What’s more, instead of performing the simple duties we have so painstakingly trained her for in the shooting field, i.e., marvelling at our heroic feats and lavishing love and superlatives when we swagger, or stagger, back to her feet, she has been caught more than once gazing blankly in entirely the wrong direction. Why? Because she’s pondering some footling plot tangle, that’s why. We know that’s what she’s up to because not the least trial of having care and control of an ill-disciplined pedigree author is that she doesn’t hesitate to bend our ears with her literary problems at brain-numbing length when she thinks no-one else is about. Thus have we startled many an innocent pooch and his walker in the course of our afternoon perambulations. We may soon have to begin pretending she doesn’t belong to us. Just some stray mad bitch who insists on following us around.

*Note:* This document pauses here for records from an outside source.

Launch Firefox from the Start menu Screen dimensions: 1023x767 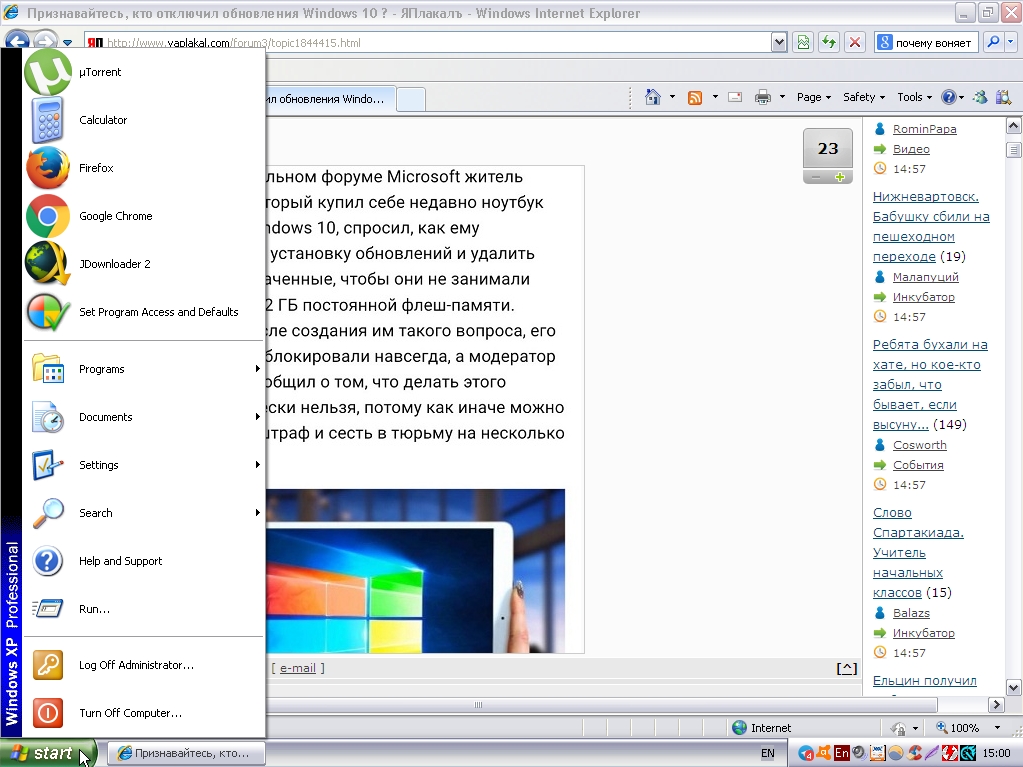(96, 168)
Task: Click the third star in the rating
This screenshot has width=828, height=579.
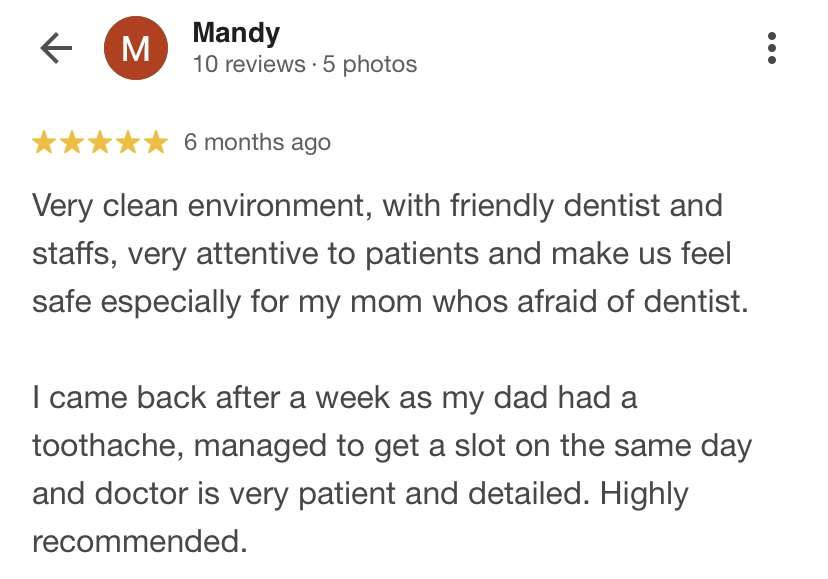Action: [x=100, y=143]
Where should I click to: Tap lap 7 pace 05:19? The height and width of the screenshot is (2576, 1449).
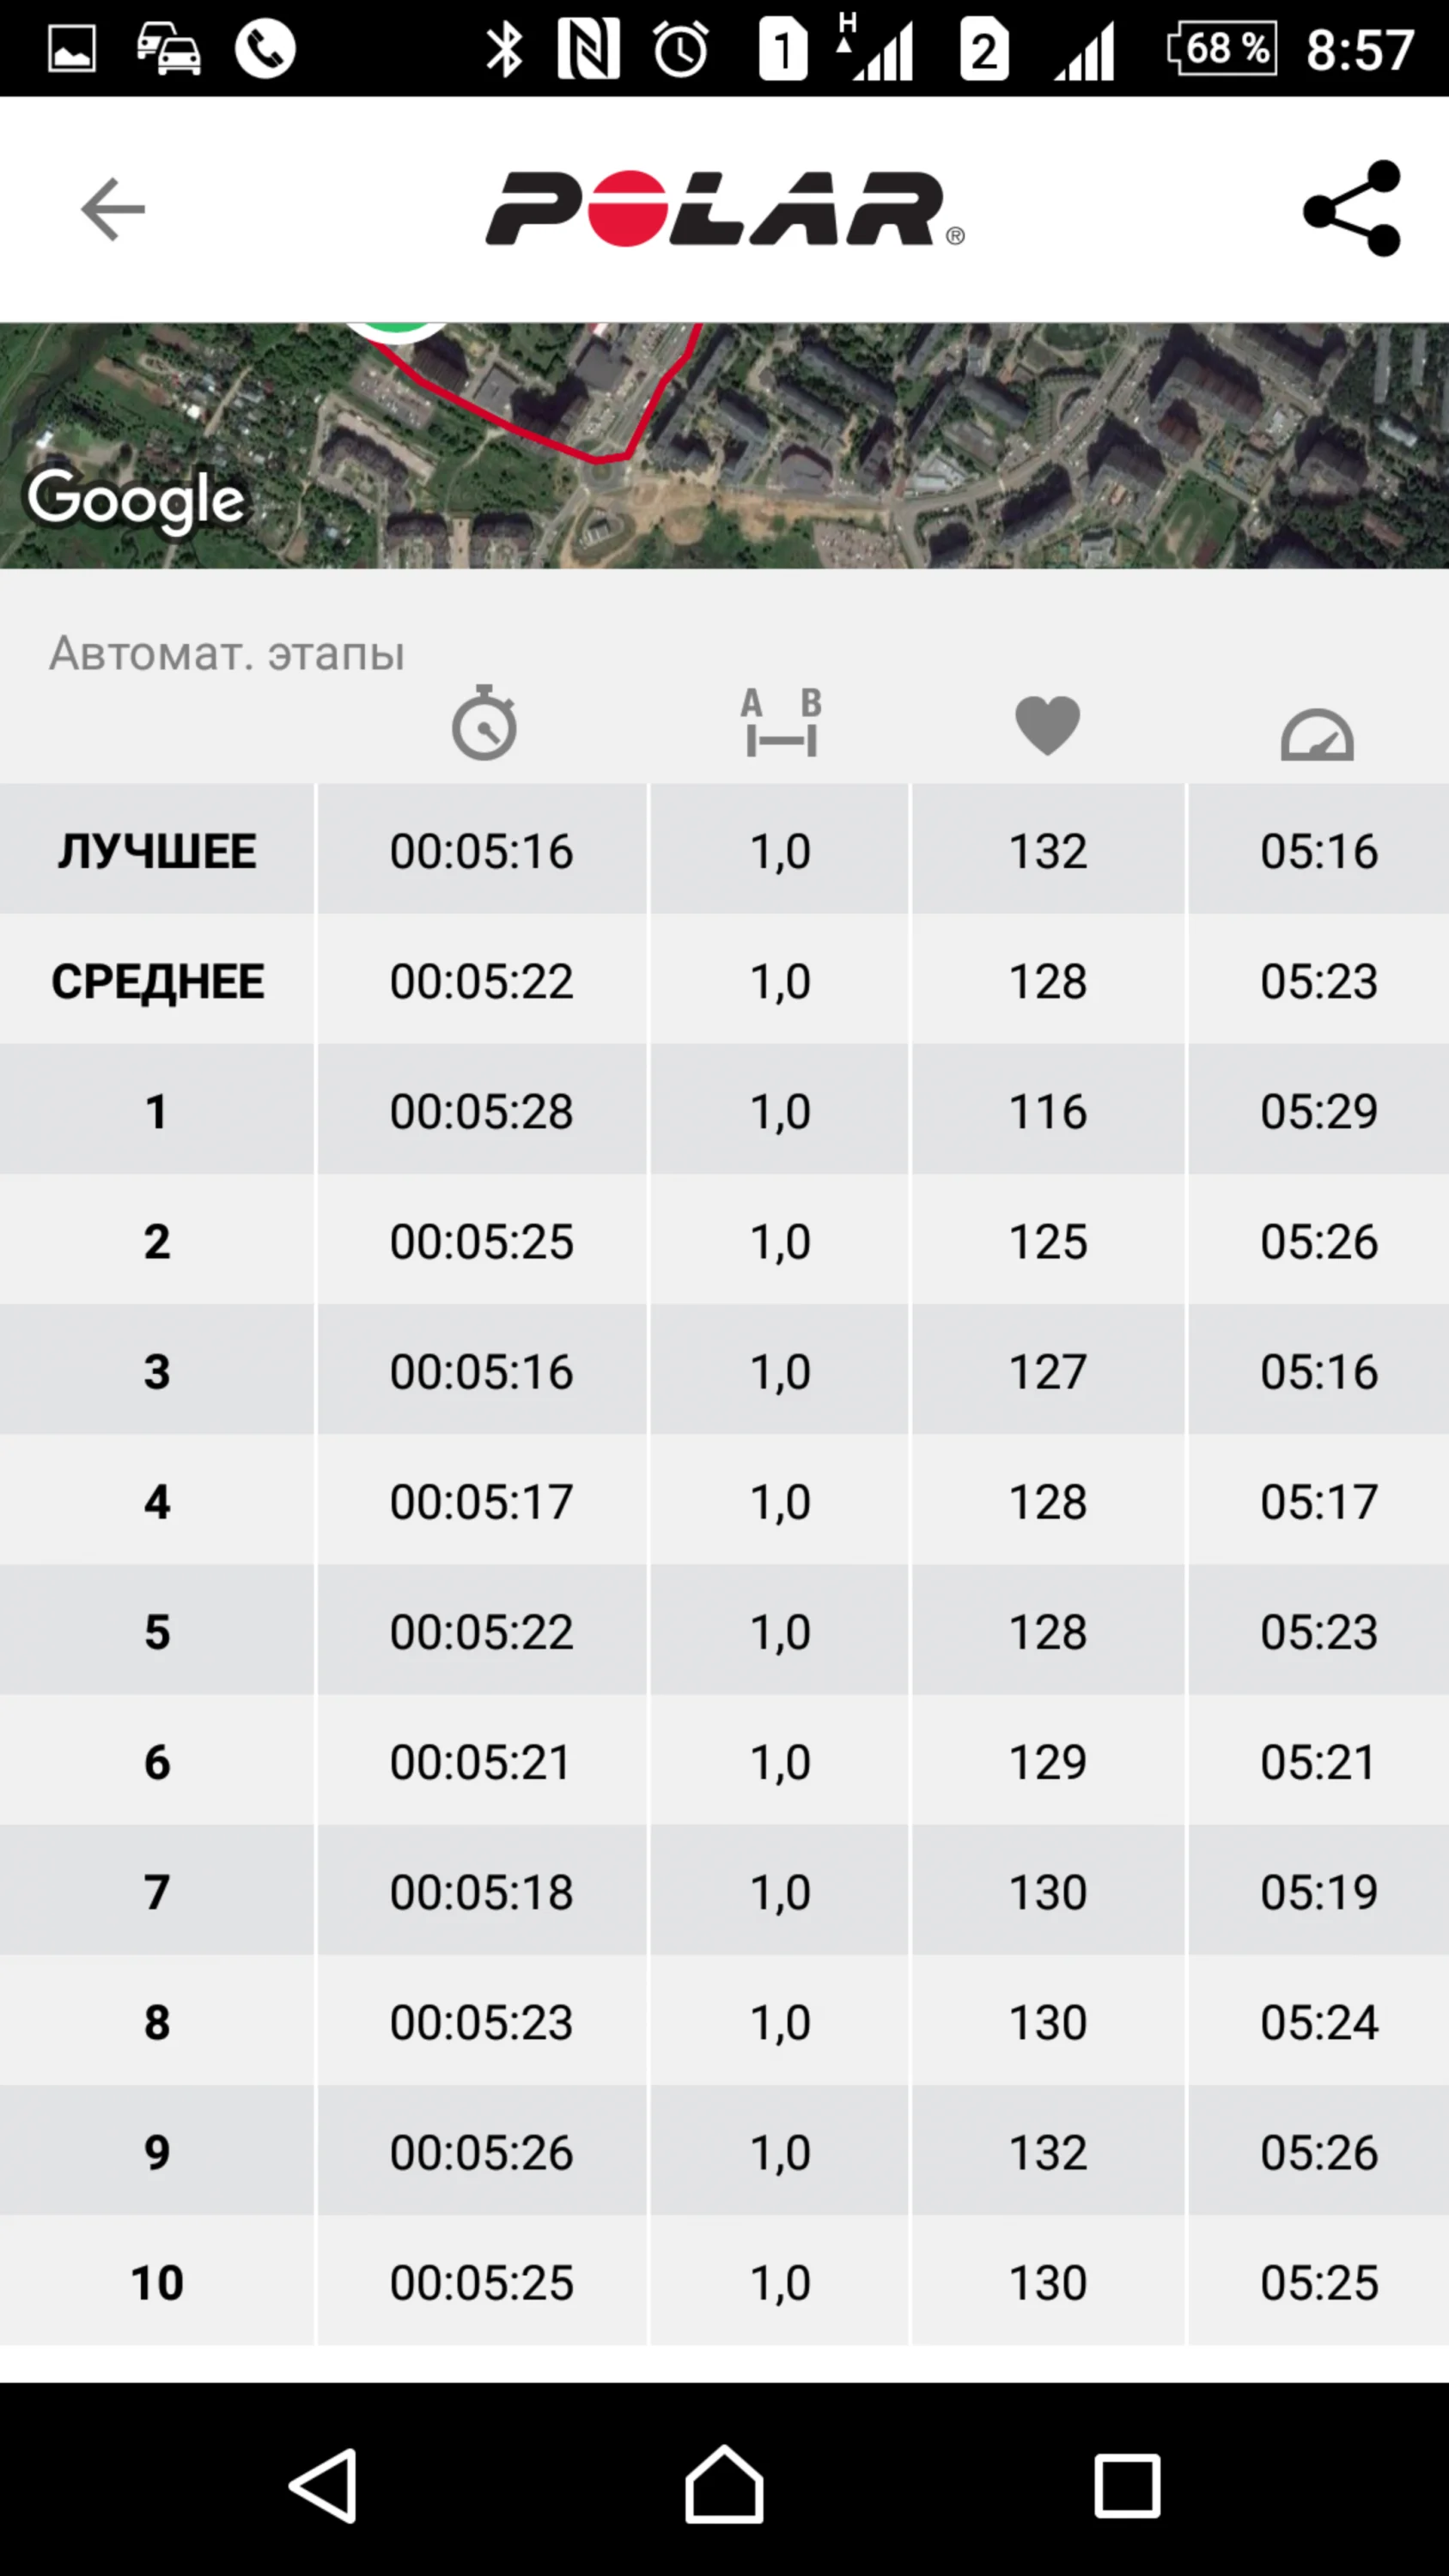click(1318, 1891)
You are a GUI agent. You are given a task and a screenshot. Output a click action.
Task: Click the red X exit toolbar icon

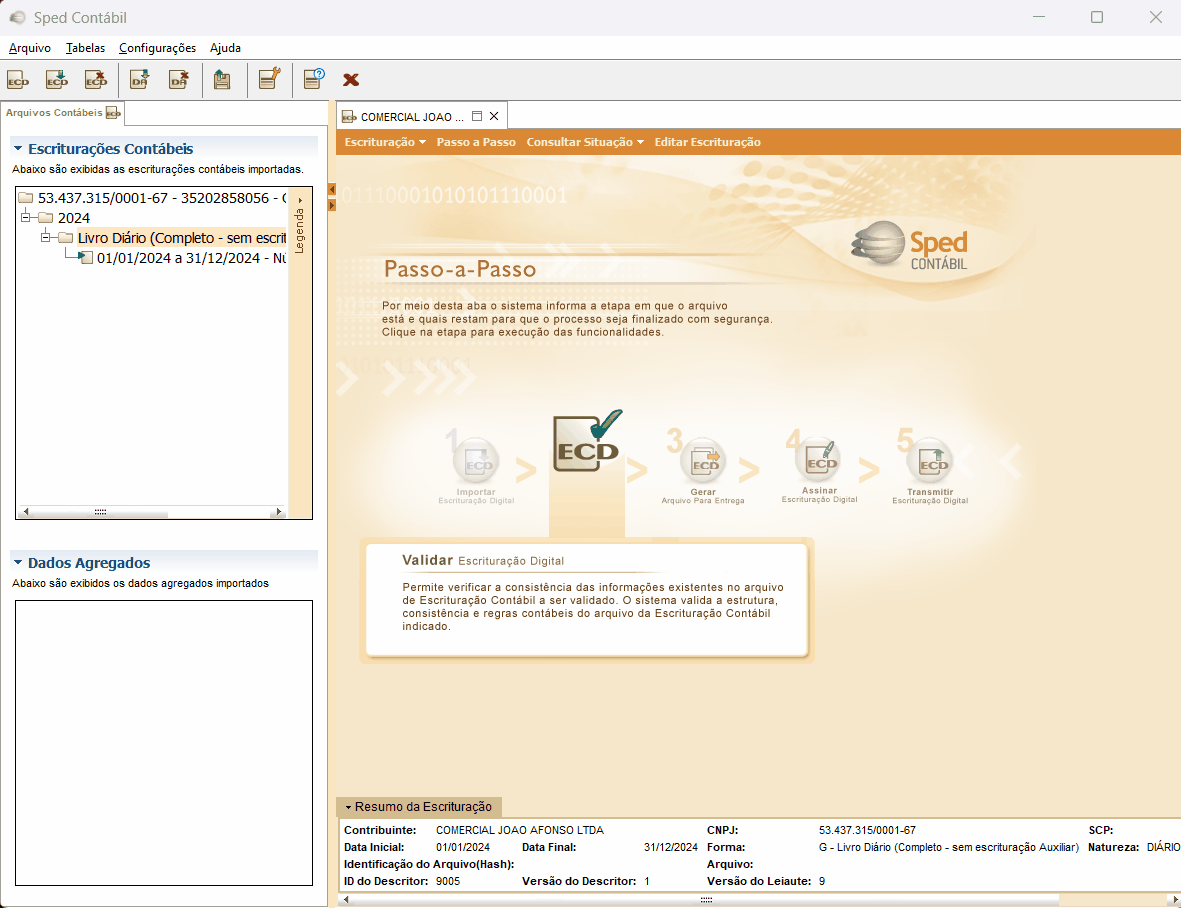click(351, 80)
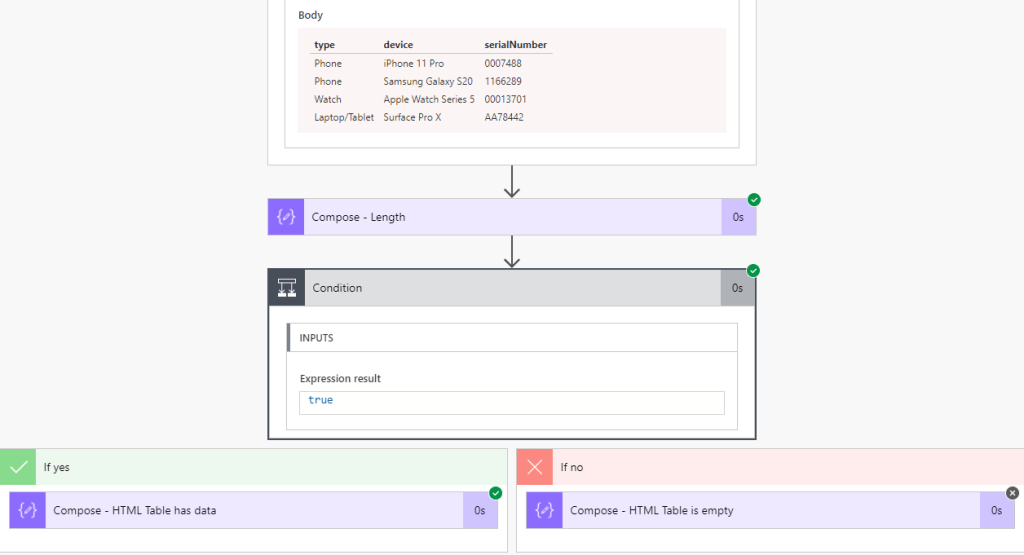The width and height of the screenshot is (1024, 555).
Task: Click the grey skipped badge on HTML Table is empty
Action: coord(1012,493)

Meanwhile, back at the ranch, we are perpetually amazed at the number of activities she professes herself obliged to undertake instead of applying her bum to the desk chair and her brain to the blessed book. For example, she’s done so much washing and ironing recently the Young Master has taken to calling her Widow Twankey, as in Aladdin’s Ma and her Chinese Laundry. Although the local village pantomime this year for which, wouldn’t you know, the Old Trout volunteered herself as Musical Director (composer, arranger, lyricist, scenery-maker and all-round busybody) was not Aladdin but Hansel and Gretel. (A particularly foolish story, in our view, since the idiot children would never have got lost in the wood if they’d had the wit to take a dog. Still, that’s neither here nor there.) Plus she regularly deafens congregations in local parishes with her power-mad antics at the organ console, and to cap it all she has also become – if you please – a school governor. We understate: Vice-Chair of a board of Governors. What does she know about schools? Is she a fit and proper person to influence the education of the young? We refer you to the racier sections of her literary oeuvre, which we rather doubt have been read by the Headmaster. In fairness, though, we are not entirely opposed to this appointment on account of the school being situated in some very handsome woods, well supplied with streams, mud and assorted wildlife.
Nevertheless, we realise this unsatisfactory situation cannot continue. Something Must Be Done. Yes, the old girl is affectionate enough and little trouble round the house. But however content an author may seem snoozing in front of the fire, having her tummy tickled and chewing chair legs, we are responsible owners who know writers are born and bred to be working animals and are only really happy when made to do their proper job.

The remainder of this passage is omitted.